* **WRITTEN TASK**
Could you turn the lines, starting at the one containing "Identify the location of y-tick-label: 0." and ending at the one containing "coordinates (1064, 248).", into a Markdown table with the columns No. and Line, leaving out blank lines?

* **DATA TO EXAMINE**
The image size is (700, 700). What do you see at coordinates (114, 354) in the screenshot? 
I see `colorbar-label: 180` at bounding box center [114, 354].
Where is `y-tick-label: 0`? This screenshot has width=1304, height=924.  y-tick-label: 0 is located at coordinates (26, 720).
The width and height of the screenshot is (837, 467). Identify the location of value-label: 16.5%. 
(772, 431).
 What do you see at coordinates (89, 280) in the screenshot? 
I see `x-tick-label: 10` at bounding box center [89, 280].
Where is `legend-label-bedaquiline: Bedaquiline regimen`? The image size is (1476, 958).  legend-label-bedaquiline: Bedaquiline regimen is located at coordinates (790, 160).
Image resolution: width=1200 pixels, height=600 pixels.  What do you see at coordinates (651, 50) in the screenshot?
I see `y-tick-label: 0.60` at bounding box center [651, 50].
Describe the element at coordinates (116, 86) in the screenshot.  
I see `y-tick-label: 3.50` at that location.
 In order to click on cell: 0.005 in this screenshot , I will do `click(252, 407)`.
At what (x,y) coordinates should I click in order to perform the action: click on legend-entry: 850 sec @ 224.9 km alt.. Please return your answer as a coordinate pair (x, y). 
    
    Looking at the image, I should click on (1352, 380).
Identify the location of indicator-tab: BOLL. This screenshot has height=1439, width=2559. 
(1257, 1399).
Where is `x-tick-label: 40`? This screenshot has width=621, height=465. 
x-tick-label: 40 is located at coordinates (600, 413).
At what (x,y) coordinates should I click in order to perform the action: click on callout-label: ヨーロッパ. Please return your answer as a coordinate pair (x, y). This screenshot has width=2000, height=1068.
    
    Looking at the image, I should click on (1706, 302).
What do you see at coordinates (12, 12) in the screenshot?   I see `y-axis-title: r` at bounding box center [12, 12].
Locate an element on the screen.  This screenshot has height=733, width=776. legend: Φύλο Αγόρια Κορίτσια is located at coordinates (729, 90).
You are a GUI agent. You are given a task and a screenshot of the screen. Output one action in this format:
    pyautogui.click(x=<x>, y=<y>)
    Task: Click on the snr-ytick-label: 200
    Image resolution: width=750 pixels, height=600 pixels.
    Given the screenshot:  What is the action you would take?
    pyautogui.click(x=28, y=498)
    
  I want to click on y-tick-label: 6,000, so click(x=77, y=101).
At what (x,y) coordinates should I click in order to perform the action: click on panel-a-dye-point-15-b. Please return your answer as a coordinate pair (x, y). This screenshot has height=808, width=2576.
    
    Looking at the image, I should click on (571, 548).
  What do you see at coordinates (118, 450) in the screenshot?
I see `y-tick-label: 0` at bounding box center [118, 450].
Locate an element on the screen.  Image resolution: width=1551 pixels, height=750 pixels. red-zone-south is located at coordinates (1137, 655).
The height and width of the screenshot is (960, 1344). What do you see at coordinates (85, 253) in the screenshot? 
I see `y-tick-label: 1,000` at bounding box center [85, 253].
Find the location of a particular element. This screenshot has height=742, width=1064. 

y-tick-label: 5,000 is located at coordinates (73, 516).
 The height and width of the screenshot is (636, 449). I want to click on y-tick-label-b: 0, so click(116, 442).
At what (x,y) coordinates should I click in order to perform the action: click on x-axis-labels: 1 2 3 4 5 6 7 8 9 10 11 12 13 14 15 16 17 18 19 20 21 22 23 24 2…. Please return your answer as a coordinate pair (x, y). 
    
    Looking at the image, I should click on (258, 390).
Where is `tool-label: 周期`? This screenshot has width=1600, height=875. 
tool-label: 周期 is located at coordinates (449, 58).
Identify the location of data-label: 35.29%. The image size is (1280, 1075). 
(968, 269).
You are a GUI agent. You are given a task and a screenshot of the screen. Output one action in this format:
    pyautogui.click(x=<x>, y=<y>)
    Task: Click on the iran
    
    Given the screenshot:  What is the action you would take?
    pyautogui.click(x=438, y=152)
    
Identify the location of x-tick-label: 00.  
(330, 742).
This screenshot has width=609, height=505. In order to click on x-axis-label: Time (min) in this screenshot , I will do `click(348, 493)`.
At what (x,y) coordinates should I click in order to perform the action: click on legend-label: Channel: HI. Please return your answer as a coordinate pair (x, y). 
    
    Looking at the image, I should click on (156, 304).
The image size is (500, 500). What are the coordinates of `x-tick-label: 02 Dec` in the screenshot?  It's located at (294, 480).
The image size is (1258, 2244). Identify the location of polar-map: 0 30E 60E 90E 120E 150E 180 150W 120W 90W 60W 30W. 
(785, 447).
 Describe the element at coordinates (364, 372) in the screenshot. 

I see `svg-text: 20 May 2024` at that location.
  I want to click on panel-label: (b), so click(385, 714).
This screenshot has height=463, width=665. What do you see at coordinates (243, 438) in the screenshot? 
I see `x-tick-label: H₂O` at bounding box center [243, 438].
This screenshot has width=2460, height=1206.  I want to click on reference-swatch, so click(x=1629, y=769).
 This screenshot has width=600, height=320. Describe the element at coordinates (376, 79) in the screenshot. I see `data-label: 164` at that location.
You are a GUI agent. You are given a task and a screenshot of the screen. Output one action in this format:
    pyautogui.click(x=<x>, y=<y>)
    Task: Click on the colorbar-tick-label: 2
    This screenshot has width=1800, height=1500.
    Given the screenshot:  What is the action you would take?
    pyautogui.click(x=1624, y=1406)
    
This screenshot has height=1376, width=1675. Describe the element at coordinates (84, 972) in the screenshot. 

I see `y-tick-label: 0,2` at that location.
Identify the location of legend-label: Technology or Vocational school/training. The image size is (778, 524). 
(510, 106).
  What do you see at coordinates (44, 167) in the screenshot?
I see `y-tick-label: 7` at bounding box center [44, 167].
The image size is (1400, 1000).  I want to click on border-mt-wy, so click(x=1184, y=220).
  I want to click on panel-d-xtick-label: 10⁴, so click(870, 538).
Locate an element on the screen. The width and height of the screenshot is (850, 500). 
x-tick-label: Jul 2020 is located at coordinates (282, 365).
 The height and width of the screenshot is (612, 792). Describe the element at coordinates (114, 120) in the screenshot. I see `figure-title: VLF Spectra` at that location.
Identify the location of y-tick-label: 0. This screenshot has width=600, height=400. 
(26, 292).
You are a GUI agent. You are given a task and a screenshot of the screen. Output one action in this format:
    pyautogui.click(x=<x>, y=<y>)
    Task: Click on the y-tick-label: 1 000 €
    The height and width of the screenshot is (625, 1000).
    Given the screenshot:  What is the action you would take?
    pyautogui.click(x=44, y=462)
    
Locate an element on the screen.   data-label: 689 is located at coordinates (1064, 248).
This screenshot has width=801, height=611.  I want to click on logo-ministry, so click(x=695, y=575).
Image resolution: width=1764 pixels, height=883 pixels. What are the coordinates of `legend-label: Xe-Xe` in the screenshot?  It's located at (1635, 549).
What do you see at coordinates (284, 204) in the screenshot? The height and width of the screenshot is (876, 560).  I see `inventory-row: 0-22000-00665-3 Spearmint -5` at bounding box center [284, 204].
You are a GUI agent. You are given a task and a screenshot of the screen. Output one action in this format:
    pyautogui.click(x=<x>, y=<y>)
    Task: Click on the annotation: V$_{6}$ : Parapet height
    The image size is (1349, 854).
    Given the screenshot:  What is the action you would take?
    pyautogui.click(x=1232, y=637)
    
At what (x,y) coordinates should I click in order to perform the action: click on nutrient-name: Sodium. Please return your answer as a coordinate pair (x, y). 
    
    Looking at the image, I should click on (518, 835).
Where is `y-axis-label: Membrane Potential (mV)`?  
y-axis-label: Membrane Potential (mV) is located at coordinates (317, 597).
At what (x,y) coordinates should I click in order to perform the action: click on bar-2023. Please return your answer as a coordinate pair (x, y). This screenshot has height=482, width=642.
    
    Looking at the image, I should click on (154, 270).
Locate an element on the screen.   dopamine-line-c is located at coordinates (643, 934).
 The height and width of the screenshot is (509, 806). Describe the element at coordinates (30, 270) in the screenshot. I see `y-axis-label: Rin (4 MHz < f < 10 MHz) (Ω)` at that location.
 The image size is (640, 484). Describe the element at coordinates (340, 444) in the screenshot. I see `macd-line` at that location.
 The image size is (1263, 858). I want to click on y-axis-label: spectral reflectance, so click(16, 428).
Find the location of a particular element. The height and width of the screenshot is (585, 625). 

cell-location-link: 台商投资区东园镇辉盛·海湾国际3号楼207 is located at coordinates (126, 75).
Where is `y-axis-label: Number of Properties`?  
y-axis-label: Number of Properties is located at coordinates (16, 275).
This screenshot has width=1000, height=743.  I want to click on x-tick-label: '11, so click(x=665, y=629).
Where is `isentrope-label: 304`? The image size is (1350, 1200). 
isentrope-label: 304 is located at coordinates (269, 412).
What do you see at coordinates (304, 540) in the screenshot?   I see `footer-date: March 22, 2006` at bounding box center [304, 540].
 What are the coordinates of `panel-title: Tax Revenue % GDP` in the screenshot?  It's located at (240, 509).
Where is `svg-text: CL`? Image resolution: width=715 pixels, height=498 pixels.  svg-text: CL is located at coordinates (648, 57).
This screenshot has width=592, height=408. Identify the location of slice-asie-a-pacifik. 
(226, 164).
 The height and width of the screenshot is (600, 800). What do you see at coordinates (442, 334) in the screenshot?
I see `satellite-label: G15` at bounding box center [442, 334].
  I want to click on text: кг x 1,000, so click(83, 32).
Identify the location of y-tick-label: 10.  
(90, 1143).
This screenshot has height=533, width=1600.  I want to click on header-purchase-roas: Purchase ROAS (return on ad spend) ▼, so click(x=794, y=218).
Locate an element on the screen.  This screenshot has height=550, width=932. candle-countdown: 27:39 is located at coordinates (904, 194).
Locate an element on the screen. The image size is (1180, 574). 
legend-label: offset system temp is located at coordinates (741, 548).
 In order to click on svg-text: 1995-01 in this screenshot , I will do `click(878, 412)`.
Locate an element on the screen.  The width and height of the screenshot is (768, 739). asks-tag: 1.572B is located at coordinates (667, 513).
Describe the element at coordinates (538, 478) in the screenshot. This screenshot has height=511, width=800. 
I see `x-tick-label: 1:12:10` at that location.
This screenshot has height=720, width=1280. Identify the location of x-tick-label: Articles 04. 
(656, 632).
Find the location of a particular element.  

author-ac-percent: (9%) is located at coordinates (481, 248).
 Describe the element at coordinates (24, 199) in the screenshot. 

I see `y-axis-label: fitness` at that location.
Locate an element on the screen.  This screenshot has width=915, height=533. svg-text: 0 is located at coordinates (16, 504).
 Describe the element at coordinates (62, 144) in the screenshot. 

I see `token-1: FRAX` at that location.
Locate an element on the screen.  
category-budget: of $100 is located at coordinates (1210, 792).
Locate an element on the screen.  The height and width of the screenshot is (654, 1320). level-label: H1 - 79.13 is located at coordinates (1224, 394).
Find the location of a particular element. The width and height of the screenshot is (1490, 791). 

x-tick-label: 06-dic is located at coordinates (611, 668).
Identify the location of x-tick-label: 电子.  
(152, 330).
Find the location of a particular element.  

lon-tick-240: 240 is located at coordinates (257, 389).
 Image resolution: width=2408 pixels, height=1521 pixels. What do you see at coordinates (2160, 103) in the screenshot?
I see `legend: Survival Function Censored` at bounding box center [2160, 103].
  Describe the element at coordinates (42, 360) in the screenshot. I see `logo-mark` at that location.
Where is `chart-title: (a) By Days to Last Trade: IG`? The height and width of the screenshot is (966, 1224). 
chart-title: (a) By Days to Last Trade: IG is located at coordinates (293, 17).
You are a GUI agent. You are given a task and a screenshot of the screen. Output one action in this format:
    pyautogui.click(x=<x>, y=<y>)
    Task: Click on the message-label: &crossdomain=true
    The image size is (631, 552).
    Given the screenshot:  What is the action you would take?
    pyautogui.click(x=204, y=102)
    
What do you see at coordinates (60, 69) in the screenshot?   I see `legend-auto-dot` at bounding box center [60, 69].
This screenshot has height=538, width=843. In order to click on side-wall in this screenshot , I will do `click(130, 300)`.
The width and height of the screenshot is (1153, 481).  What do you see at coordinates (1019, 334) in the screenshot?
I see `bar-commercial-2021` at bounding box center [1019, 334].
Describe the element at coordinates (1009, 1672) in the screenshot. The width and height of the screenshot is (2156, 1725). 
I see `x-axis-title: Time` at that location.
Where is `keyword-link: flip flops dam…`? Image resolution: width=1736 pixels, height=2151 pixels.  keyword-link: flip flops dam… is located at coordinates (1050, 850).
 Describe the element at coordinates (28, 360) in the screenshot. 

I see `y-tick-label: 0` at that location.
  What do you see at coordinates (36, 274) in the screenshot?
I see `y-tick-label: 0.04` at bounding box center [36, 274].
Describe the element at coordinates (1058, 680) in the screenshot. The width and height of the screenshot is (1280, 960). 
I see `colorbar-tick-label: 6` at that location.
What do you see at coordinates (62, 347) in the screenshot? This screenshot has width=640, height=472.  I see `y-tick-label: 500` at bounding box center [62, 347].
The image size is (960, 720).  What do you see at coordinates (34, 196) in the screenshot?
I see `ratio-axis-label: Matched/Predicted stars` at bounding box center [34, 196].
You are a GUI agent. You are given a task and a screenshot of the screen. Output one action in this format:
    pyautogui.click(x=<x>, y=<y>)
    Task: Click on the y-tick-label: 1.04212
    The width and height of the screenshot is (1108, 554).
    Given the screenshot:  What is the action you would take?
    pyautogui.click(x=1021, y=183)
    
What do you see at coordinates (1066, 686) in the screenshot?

* **WRITTEN ANSWER**
| No. | Line |
|---|---|
| 1 | Identify the location of y-tick-label: 0. This screenshot has width=600, height=400.  |
| 2 | (26, 292). |
| 3 | You are a GUI agent. You are given a task and a screenshot of the screen. Output one action in this format: |
| 4 |     pyautogui.click(x=<x>, y=<y>) |
| 5 |     Task: Click on the y-tick-label: 1 000 € |
| 6 |     The height and width of the screenshot is (625, 1000). |
| 7 |     Given the screenshot:  What is the action you would take? |
| 8 |     pyautogui.click(x=44, y=462) |
| 9 | Locate an element on the screen.   data-label: 689 is located at coordinates (1064, 248). |